> _EXERCISE GOAL_
Convert the data below into a Markdown table with the columns Row and Line, giving each nonblank line its own row with its number. Leave out blank lines.

> _RECORD LIST_
· · · · · · ·
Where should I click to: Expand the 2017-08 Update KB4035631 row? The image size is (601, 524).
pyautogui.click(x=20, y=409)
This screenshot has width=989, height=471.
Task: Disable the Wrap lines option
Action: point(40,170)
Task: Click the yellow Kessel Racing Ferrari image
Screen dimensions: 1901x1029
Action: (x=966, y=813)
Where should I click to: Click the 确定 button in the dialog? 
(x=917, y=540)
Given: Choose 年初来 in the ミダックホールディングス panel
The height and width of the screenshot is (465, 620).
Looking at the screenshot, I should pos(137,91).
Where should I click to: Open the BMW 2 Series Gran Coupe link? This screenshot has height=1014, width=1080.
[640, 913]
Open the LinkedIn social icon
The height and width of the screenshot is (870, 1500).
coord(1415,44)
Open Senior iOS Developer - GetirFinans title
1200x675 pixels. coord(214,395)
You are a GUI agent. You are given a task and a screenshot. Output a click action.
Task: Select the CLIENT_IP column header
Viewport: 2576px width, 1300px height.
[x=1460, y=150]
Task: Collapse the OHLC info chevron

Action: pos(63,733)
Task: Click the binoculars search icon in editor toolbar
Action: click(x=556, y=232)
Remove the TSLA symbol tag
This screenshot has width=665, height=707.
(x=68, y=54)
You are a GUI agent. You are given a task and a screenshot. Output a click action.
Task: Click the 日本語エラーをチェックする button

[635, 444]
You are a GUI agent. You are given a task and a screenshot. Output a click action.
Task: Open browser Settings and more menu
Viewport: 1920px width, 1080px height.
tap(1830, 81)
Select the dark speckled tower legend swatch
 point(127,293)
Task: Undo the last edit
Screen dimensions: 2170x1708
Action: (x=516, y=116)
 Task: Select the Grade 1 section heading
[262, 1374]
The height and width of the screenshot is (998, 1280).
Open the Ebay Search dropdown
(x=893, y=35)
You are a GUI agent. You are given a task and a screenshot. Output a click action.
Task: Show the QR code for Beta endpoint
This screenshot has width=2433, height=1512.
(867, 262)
· · · · · · ·
> _ANSWER TO THE TASK_
| Row | Line |
|---|---|
| 1 | Where should I click to: Expand the 2017-08 Update KB4035631 row? The image size is (601, 524). |
| 2 | pyautogui.click(x=20, y=409) |
| 3 | This screenshot has width=989, height=471. |
| 4 | Task: Disable the Wrap lines option |
| 5 | Action: point(40,170) |
| 6 | Task: Click the yellow Kessel Racing Ferrari image |
| 7 | Screen dimensions: 1901x1029 |
| 8 | Action: (x=966, y=813) |
| 9 | Where should I click to: Click the 确定 button in the dialog?  |
| 10 | (x=917, y=540) |
| 11 | Given: Choose 年初来 in the ミダックホールディングス panel |
| 12 | The height and width of the screenshot is (465, 620). |
| 13 | Looking at the screenshot, I should pos(137,91). |
| 14 | Where should I click to: Open the BMW 2 Series Gran Coupe link? This screenshot has height=1014, width=1080. |
| 15 | [640, 913] |
| 16 | Open the LinkedIn social icon |
| 17 | The height and width of the screenshot is (870, 1500). |
| 18 | coord(1415,44) |
| 19 | Open Senior iOS Developer - GetirFinans title |
| 20 | 1200x675 pixels. coord(214,395) |
| 21 | You are a GUI agent. You are given a task and a screenshot. Output a click action. |
| 22 | Task: Select the CLIENT_IP column header |
| 23 | Viewport: 2576px width, 1300px height. |
| 24 | [x=1460, y=150] |
| 25 | Task: Collapse the OHLC info chevron |
| 26 | Action: pos(63,733) |
| 27 | Task: Click the binoculars search icon in editor toolbar |
| 28 | Action: click(x=556, y=232) |
| 29 | Remove the TSLA symbol tag |
| 30 | This screenshot has width=665, height=707. |
| 31 | (x=68, y=54) |
| 32 | You are a GUI agent. You are given a task and a screenshot. Output a click action. |
| 33 | Task: Click the 日本語エラーをチェックする button |
| 34 | [635, 444] |
| 35 | You are a GUI agent. You are given a task and a screenshot. Output a click action. |
| 36 | Task: Open browser Settings and more menu |
| 37 | Viewport: 1920px width, 1080px height. |
| 38 | tap(1830, 81) |
| 39 | Select the dark speckled tower legend swatch |
| 40 |  point(127,293) |
| 41 | Task: Undo the last edit |
| 42 | Screen dimensions: 2170x1708 |
| 43 | Action: (x=516, y=116) |
| 44 |  Task: Select the Grade 1 section heading |
| 45 | [262, 1374] |
| 46 | The height and width of the screenshot is (998, 1280). |
| 47 | Open the Ebay Search dropdown |
| 48 | (x=893, y=35) |
| 49 | You are a GUI agent. You are given a task and a screenshot. Output a click action. |
| 50 | Task: Show the QR code for Beta endpoint |
| 51 | This screenshot has width=2433, height=1512. |
| 52 | (867, 262) |